**Given task A**. Can you reproduce the listing line for line, starting at the line that contains "At what coordinates should I click to accomplish: Select" and stopping after the line that contains "pyautogui.click(x=258, y=43)"?

**Excerpt to read**.
# Thinking of selling up in the UK and buying a business in Spain



## KWD (Jan 23, 2012)

Hi all, I am a single guy in my mid forties running my own recruitment business which is going through very hard times due to the global slowdown. I am thinking on selling up in the UK and moving out to Spain and buying a restuarant. I have some experience in the catering trade from when I was in my early 20s. I am mad?


----------



## Stravinsky (Aug 12, 2007)

KWD said:


> Hi all, I am a single guy in my mid forties running my own recruitment business which is going through very hard times due to the global slowdown. I am thinking on selling up in the UK and moving out to Spain and buying a restuarant. I have some experience in the catering trade from when I was in my early 20s. *I am mad?*


Yes


----------



## mrypg9 (Apr 26, 2008)

Certifiably so, I'm afraid....

An awful lot of restaurants and cafes/bars of all types, from the posh to the greasy spoon, have closed around here and I have no reason to believe things are different elsewhere.


----------



## Stravinsky (Aug 12, 2007)

To quantify that ... you mentioned yourself, a global slow down

I'm not saying it would be where you would choose, but I visited Benidorm a few days back. I walked down the pedestrian street from the top down to the Levante beach. I counted 20 bars and restaurants boarded up and for sale. Thats less than half a mile or so

Spain is suffering at the moment. menu del Dias hereabouts have gone down from €9 - €10 each to €7-€8. A lot of the restaurants are quieter than they were a few years back, and we are approaching the holiday time.

**Given task B**. Can you rewrite the forum thread on moving to Spain from the words "Certifiably so, I'm" through "are different elsewhere.", putting "corner diner" in place of "greasy spoon"?

[Entries on target coordinates]
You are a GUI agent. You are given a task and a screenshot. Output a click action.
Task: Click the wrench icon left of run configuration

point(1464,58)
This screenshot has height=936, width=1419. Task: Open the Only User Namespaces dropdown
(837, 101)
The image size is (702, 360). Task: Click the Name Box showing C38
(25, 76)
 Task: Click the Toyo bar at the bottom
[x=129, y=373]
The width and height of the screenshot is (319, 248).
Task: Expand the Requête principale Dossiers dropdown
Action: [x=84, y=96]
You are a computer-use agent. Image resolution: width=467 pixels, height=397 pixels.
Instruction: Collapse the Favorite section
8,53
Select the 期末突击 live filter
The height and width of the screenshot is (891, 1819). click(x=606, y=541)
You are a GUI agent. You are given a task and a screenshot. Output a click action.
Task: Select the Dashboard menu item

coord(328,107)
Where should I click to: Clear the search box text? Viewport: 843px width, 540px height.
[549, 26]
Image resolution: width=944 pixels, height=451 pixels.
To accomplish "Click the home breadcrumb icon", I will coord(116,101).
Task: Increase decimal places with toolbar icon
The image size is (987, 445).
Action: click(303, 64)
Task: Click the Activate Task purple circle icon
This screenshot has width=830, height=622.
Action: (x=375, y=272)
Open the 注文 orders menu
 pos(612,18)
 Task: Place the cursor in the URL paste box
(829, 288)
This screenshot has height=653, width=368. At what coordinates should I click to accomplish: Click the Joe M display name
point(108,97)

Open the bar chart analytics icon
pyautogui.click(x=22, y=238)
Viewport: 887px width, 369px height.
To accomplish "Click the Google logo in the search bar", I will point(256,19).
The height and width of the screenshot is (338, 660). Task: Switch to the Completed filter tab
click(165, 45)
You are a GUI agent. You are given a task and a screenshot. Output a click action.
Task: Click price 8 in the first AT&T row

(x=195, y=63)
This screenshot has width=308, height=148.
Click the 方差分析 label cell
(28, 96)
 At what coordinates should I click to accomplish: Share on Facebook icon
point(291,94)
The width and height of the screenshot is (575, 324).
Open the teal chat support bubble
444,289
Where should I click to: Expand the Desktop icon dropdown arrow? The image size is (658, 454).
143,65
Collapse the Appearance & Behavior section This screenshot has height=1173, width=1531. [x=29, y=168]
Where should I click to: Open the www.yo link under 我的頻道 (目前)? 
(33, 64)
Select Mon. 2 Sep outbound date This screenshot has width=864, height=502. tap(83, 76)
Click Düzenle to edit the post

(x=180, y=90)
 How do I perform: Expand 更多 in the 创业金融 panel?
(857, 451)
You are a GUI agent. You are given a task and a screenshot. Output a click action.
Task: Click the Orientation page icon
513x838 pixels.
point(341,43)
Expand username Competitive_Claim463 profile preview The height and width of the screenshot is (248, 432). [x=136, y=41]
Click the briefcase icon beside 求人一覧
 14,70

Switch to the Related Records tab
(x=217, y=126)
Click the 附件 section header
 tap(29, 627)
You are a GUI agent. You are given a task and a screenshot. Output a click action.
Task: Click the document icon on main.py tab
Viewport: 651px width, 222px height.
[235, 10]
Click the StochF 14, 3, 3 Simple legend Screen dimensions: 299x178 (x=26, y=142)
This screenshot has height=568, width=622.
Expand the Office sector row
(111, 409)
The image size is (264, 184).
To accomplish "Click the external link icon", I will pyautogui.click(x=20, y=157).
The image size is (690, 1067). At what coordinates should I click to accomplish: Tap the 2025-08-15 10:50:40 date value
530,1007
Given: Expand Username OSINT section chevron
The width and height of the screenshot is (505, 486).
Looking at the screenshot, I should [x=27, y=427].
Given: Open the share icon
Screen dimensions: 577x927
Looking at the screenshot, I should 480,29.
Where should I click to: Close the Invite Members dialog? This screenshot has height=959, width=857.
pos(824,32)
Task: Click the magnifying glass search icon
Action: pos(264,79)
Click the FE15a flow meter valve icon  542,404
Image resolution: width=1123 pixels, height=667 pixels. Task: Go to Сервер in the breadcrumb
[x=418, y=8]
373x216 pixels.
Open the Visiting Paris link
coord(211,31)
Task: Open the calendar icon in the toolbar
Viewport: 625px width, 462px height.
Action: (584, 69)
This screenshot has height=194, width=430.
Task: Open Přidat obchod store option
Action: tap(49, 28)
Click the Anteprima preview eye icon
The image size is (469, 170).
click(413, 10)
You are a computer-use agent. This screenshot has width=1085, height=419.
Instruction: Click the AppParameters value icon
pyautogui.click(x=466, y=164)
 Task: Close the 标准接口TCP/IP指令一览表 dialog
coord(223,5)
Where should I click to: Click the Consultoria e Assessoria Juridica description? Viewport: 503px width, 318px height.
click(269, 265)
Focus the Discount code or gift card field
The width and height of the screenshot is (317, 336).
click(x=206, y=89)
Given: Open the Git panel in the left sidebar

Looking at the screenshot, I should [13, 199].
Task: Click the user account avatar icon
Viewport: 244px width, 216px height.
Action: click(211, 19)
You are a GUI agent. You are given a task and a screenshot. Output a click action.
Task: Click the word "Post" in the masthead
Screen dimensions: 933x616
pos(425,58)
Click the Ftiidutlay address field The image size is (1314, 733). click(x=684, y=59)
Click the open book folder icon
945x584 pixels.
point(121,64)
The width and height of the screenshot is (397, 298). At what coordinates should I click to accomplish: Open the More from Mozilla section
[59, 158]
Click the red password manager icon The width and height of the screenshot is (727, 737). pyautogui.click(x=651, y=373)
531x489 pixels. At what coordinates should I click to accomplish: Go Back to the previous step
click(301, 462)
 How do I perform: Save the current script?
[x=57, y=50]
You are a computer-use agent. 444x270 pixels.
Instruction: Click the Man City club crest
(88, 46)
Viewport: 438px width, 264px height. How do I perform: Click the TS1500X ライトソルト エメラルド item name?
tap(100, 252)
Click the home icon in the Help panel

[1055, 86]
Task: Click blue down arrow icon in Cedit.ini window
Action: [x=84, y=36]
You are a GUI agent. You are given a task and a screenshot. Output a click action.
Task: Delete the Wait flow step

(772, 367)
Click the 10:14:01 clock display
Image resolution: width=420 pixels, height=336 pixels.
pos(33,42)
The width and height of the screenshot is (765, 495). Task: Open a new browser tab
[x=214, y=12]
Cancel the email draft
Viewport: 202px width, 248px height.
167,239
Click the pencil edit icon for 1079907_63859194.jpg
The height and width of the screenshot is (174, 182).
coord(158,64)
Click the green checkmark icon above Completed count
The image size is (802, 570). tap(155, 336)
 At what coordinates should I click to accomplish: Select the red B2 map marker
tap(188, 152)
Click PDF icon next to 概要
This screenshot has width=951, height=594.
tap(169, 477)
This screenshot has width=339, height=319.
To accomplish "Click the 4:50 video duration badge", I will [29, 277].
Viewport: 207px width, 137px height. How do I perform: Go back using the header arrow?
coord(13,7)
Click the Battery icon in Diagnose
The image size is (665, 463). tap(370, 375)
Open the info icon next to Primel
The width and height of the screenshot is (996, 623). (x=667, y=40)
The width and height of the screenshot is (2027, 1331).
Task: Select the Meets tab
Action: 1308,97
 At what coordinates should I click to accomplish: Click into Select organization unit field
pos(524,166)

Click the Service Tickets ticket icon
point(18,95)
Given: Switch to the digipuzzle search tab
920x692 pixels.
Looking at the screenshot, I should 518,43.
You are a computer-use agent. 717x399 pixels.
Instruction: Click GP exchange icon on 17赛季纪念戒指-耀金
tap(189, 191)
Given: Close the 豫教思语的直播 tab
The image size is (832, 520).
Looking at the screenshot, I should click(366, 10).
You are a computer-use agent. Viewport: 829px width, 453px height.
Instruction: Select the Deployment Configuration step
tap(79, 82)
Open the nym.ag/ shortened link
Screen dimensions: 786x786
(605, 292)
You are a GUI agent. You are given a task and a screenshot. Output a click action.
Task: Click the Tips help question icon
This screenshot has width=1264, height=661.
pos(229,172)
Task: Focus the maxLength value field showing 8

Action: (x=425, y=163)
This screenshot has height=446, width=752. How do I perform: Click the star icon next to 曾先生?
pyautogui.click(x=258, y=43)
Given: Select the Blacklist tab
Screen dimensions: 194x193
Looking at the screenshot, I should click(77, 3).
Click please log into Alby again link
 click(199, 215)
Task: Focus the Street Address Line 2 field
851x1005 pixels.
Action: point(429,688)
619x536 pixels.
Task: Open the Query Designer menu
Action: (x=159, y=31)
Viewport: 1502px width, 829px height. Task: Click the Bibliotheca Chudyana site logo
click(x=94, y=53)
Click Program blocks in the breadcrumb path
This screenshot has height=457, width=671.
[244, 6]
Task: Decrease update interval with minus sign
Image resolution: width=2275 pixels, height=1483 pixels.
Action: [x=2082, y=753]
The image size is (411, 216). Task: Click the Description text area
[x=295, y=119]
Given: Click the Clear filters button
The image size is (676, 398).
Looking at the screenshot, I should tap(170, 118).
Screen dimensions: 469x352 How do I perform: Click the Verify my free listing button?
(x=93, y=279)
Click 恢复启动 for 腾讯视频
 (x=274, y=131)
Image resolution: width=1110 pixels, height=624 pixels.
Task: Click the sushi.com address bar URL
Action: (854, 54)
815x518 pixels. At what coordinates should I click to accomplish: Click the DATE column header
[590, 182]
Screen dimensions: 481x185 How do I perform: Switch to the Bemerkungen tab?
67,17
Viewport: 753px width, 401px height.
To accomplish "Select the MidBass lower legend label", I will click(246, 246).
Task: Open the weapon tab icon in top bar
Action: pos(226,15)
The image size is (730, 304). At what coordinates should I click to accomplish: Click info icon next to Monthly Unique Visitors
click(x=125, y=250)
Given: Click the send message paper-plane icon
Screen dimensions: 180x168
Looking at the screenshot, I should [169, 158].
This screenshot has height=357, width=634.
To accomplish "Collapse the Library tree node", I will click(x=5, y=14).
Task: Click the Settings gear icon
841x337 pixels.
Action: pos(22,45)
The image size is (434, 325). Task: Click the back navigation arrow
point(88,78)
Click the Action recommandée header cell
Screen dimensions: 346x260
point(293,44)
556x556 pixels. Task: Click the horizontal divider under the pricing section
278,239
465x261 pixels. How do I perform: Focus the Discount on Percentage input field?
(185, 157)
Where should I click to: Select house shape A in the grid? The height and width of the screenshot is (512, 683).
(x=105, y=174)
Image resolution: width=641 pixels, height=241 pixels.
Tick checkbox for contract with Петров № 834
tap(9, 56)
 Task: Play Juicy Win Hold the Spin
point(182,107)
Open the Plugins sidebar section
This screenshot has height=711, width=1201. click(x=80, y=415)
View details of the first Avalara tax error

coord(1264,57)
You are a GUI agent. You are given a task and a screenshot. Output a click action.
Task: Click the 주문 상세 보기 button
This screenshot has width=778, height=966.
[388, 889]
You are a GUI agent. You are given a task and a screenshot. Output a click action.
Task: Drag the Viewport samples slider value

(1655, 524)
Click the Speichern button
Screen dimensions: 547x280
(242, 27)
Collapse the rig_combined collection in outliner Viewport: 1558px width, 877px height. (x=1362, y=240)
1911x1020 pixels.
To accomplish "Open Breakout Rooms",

**Full answer A**.
 At what coordinates should I click to accomplish: Select the red B2 map marker
tap(188, 152)
Click PDF icon next to 概要
This screenshot has width=951, height=594.
tap(169, 477)
This screenshot has width=339, height=319.
To accomplish "Click the 4:50 video duration badge", I will [29, 277].
Viewport: 207px width, 137px height. How do I perform: Go back using the header arrow?
coord(13,7)
Click the Battery icon in Diagnose
The image size is (665, 463). tap(370, 375)
Open the info icon next to Primel
The width and height of the screenshot is (996, 623). (x=667, y=40)
The width and height of the screenshot is (2027, 1331).
Task: Select the Meets tab
Action: 1308,97
 At what coordinates should I click to accomplish: Click into Select organization unit field
pos(524,166)

Click the Service Tickets ticket icon
point(18,95)
Given: Switch to the digipuzzle search tab
920x692 pixels.
Looking at the screenshot, I should 518,43.
You are a computer-use agent. 717x399 pixels.
Instruction: Click GP exchange icon on 17赛季纪念戒指-耀金
tap(189, 191)
Given: Close the 豫教思语的直播 tab
The image size is (832, 520).
Looking at the screenshot, I should click(366, 10).
You are a computer-use agent. Viewport: 829px width, 453px height.
Instruction: Select the Deployment Configuration step
tap(79, 82)
Open the nym.ag/ shortened link
Screen dimensions: 786x786
(605, 292)
You are a GUI agent. You are given a task and a screenshot. Output a click action.
Task: Click the Tips help question icon
This screenshot has width=1264, height=661.
pos(229,172)
Task: Focus the maxLength value field showing 8

Action: (x=425, y=163)
This screenshot has height=446, width=752. How do I perform: Click the star icon next to 曾先生?
pyautogui.click(x=258, y=43)

**Full answer B**.
Certifiably so, I'm afraid....

An awful lot of restaurants and cafes/bars of all types, from the posh to the corner diner, have closed around here and I have no reason to believe things are different elsewhere.